Overall, Strong said, “The population remains well above our recovery goal of 200 plovers in Oregon.”
azure says
That invasive European beach grass was planted for the purpose of stopping dunes from migrating/moving. Doing so also changed the coast line/the beaches in Oregon because stabilization of the sometimes giant dunes deprived beaches of that sand. It also meant the route of U.S. Highway 101 was no longer at risk of having dunes migrate onto and across it. There are some photos of dune movement/migration in old copies of Oregon Geology, a publication issued (or it was at one time) by Oregon’s Department of Geology and Mines or Mining Industry. I’m not a fan of European beach grass — I’d far rather see snowy plovers thrive and multiply, but I wonder how well the Forest Service will do at preventing it from slowly moving back into those 50 acres.
Tom Mallen says
If you’d like to see dune migration/movement, look at the North end of Fred Meyer parking lot in Florence or Oak St at it’s dead end where it intersects the north parking lot behind Leisure Excav and South of Florence just a few miles at 101 and Clear Lake Rd.
I have no love for Dune grass either, but it saved my bacon when living next door to Driftwood Shores on the beach where a sand dune would easily have joined me in bed (1st Floor) any day, but was held back by about 18″ of thick Dune grass. So it was doing the job for which it was intended. But then again a bunch of plovers and their eggs in bed would likely be unpleasant also and I am thankful for not needing a camel to walk the beach. I happen to think the plovers are beautiful, as in my mind, they are part of any picture of the Oregon Coastal waves washing ashore. Achieving balance of caring for and managing anything like this, or anything for that matter, has never been handled well in Oregon and it’s getting worse, a lot worse. And that’s the point!
Well, it’s because about 50 % of we Oregonians I think are probably a lot like me. Not sure, just an educated guess. Given that, those reading this longwinded response to a simple beachgrass issue might not only be better understood but more importantly, bring our State back to some sense of peace, honesty, hard work, genuine empathy and sanity.

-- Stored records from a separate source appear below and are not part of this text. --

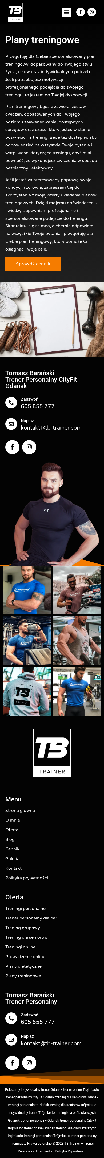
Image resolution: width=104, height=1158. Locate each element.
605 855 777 (38, 406)
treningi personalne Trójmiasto (47, 1136)
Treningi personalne (25, 908)
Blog (10, 839)
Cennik (12, 849)
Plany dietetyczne (23, 966)
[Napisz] (11, 424)
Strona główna (20, 810)
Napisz (27, 420)
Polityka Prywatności (70, 1151)
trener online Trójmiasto (81, 1090)
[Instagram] (91, 12)
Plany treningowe (23, 976)
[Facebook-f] (80, 12)
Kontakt (13, 868)
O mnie (12, 820)
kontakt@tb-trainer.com (51, 428)
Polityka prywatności (26, 878)
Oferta (11, 829)
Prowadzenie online (25, 956)
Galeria (12, 858)
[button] (66, 12)
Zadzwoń (29, 399)
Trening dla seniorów (26, 937)
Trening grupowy (22, 927)
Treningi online (20, 947)
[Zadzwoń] (11, 402)
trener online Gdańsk (39, 1128)
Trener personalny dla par (31, 918)
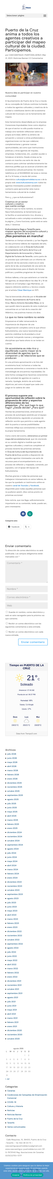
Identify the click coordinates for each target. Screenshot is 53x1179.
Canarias (11, 1090)
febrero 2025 (13, 824)
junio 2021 (11, 1006)
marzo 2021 (12, 1018)
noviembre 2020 (14, 1034)
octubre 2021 (13, 989)
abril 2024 (11, 865)
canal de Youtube (20, 485)
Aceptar (15, 1175)
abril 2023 (11, 915)
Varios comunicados (16, 1127)
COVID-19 (11, 1102)
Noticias (11, 1110)
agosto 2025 (13, 799)
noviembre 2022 (14, 935)
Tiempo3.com (31, 733)
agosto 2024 (13, 849)
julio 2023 (11, 902)
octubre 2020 (13, 1038)
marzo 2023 (12, 919)
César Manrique (24, 290)
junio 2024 (12, 857)
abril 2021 (11, 1014)
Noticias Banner (21, 58)
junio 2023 (12, 906)
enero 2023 (12, 927)
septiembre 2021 (14, 993)
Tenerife (10, 1123)
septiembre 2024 (15, 845)
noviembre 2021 (14, 985)
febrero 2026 (13, 774)
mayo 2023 (12, 911)
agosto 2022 (12, 948)
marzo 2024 (12, 869)
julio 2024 (11, 853)
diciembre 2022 (14, 931)
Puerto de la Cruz (15, 1118)
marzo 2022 (12, 968)
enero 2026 (12, 779)
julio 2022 (11, 952)
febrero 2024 (13, 873)
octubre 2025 (13, 791)
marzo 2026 (12, 770)
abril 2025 (11, 816)
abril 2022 (11, 964)
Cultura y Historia (15, 1106)
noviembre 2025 (14, 787)
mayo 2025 (12, 811)
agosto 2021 (12, 997)
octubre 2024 (13, 840)
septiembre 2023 (15, 894)
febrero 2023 (13, 923)
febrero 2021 (12, 1022)
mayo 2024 (12, 861)
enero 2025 (12, 828)
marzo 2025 (12, 820)
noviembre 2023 (14, 886)
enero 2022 (12, 977)
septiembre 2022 (15, 944)
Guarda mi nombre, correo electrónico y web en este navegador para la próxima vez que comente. (25, 615)
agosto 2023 (12, 898)
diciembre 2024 (14, 832)
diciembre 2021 (14, 981)
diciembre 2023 (14, 882)
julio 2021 (11, 1001)
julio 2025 (11, 803)
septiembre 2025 (15, 795)
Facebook (34, 485)
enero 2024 (12, 878)
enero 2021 (12, 1026)
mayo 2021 (12, 1010)
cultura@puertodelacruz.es (28, 179)
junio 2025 (12, 807)
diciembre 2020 (14, 1030)
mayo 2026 (12, 762)
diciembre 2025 (14, 783)
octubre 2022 (13, 939)
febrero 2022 (13, 972)
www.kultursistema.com (27, 182)
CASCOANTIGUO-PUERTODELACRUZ (25, 55)
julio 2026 (11, 754)
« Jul (7, 1079)
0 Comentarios (36, 58)
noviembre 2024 (14, 836)
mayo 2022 (12, 960)
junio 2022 (12, 956)
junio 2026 (12, 758)
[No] (49, 1170)
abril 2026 (11, 766)
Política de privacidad (32, 1175)
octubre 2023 (13, 890)
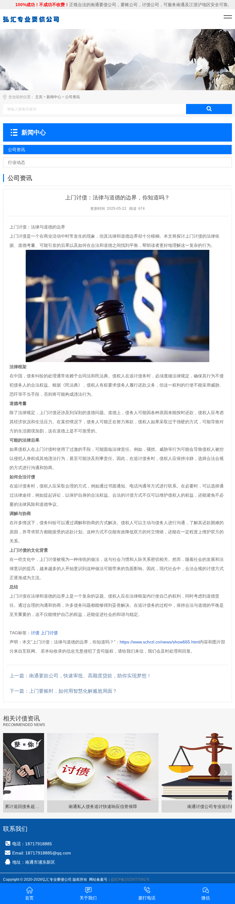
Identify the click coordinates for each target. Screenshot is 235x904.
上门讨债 (49, 632)
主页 (39, 97)
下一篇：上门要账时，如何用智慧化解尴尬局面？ (63, 691)
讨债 (35, 632)
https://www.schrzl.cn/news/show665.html (160, 641)
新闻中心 (54, 97)
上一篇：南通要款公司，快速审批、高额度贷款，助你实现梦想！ (80, 675)
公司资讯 (72, 97)
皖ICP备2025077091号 (130, 879)
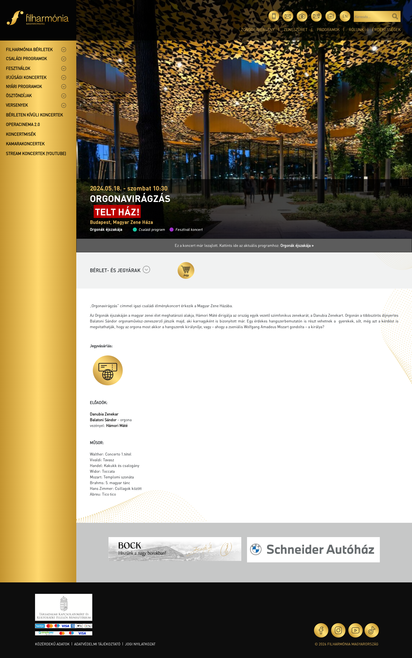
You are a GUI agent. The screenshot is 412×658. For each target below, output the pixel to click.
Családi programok (26, 58)
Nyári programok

Bottom line here is, given all of the above, my fear is the typical governmental efforts and management of anything, even as simple as beach grass. History over decades proves that government and the other 50% of our state will hugely overreact, hit it too far, screw up all kinds of groups plus our state not even considered. Where are our governors like Tom McCall and Vic Atiyeh?
We can change this starting now. Please vote and get involved or we will lose the other 50%.
Ed Glortz says
I am happy to see this project which will also help the beautiful endangered pink sand verbena (Abronia umbellata), which shares the snowy plover habitat preference.